### Task
From the data underneath, reproduce exactly the stretch that begins at the line with "Select the Site Audit shield icon" and ends after the line with "You are a computer-use agent. This".

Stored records
§
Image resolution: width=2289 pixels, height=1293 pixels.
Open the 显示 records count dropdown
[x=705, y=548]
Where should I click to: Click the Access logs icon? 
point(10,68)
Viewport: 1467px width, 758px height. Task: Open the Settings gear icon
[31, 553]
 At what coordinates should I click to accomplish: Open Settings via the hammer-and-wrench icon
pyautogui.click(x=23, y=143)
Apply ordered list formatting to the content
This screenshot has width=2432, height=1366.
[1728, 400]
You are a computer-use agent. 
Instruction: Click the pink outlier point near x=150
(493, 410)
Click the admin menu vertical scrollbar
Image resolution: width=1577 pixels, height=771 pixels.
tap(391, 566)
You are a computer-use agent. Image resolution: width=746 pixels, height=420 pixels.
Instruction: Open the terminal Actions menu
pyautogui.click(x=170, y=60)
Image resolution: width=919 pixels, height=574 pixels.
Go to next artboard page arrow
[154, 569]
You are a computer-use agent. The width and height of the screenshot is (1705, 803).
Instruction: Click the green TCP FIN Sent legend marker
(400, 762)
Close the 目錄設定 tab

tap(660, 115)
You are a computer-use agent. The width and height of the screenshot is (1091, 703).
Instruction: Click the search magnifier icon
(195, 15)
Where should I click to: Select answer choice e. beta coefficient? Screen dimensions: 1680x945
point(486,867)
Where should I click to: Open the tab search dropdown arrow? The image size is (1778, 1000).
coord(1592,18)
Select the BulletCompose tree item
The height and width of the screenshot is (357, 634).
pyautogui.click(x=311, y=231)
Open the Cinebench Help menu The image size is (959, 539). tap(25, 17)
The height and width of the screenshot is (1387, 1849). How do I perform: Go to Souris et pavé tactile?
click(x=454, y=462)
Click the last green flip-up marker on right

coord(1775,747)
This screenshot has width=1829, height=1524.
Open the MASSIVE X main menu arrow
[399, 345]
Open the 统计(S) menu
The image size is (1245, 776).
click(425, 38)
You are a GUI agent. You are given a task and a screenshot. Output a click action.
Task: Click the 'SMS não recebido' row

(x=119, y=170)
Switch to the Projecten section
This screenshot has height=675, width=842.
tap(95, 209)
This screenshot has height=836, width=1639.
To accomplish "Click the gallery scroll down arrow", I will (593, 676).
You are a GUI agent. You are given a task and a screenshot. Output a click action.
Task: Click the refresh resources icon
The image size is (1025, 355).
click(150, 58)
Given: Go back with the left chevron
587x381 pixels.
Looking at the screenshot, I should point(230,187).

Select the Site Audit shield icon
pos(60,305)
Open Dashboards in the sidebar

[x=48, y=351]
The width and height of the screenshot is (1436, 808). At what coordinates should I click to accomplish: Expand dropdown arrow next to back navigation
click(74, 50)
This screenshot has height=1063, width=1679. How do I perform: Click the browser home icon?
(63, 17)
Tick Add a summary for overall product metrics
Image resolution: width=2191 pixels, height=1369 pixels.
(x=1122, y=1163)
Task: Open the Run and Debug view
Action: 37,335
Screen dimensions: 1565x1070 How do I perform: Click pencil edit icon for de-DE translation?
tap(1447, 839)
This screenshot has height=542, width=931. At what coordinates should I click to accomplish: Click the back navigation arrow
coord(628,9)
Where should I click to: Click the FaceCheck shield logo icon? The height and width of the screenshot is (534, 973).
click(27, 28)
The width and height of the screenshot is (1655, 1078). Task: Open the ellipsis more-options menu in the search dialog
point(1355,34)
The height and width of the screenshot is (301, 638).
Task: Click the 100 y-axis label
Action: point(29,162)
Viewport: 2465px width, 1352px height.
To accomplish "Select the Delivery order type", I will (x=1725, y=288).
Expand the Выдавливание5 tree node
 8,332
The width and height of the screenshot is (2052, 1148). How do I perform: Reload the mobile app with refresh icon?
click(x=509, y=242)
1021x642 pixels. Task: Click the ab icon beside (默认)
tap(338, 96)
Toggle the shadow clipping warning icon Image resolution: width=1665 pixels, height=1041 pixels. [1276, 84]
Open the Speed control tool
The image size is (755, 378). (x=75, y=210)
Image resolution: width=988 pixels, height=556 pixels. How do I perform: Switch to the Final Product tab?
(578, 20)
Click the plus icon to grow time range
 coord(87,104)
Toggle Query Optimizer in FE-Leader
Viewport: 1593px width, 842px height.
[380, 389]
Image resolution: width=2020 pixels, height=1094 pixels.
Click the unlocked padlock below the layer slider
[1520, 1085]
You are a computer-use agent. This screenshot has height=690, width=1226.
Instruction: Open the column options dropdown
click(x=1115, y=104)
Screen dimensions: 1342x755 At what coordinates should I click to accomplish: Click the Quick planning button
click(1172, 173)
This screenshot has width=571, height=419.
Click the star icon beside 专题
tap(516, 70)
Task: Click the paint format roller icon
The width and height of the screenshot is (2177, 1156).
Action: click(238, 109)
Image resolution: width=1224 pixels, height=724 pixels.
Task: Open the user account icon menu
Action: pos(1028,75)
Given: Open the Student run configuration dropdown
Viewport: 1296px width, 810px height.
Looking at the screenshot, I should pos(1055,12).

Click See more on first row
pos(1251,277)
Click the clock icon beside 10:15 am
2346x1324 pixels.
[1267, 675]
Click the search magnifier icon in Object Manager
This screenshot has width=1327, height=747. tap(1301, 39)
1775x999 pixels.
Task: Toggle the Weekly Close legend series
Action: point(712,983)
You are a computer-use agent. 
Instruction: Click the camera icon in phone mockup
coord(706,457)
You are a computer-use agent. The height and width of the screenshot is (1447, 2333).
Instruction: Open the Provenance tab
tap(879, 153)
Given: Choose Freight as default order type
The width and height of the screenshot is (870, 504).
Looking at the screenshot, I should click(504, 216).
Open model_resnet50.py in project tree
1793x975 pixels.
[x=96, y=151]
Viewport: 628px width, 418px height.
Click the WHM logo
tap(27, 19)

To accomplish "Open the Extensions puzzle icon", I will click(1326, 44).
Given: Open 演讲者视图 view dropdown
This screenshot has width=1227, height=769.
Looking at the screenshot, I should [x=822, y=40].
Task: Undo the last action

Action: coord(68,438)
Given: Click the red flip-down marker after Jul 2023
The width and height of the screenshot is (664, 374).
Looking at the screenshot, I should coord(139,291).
§
### Solution for this task
Select the Site Audit shield icon
pos(60,305)
Open Dashboards in the sidebar

[x=48, y=351]
The width and height of the screenshot is (1436, 808). At what coordinates should I click to accomplish: Expand dropdown arrow next to back navigation
click(74, 50)
This screenshot has height=1063, width=1679. How do I perform: Click the browser home icon?
(63, 17)
Tick Add a summary for overall product metrics
Image resolution: width=2191 pixels, height=1369 pixels.
(x=1122, y=1163)
Task: Open the Run and Debug view
Action: 37,335
Screen dimensions: 1565x1070 How do I perform: Click pencil edit icon for de-DE translation?
tap(1447, 839)
This screenshot has height=542, width=931. At what coordinates should I click to accomplish: Click the back navigation arrow
coord(628,9)
Where should I click to: Click the FaceCheck shield logo icon? The height and width of the screenshot is (534, 973).
click(27, 28)
The width and height of the screenshot is (1655, 1078). Task: Open the ellipsis more-options menu in the search dialog
point(1355,34)
The height and width of the screenshot is (301, 638).
Task: Click the 100 y-axis label
Action: point(29,162)
Viewport: 2465px width, 1352px height.
To accomplish "Select the Delivery order type", I will (x=1725, y=288).
Expand the Выдавливание5 tree node
 8,332
The width and height of the screenshot is (2052, 1148). How do I perform: Reload the mobile app with refresh icon?
click(x=509, y=242)
1021x642 pixels. Task: Click the ab icon beside (默认)
tap(338, 96)
Toggle the shadow clipping warning icon Image resolution: width=1665 pixels, height=1041 pixels. [1276, 84]
Open the Speed control tool
The image size is (755, 378). (x=75, y=210)
Image resolution: width=988 pixels, height=556 pixels. How do I perform: Switch to the Final Product tab?
(578, 20)
Click the plus icon to grow time range
 coord(87,104)
Toggle Query Optimizer in FE-Leader
Viewport: 1593px width, 842px height.
[380, 389]
Image resolution: width=2020 pixels, height=1094 pixels.
Click the unlocked padlock below the layer slider
[1520, 1085]
You are a computer-use agent. This screenshot has height=690, width=1226.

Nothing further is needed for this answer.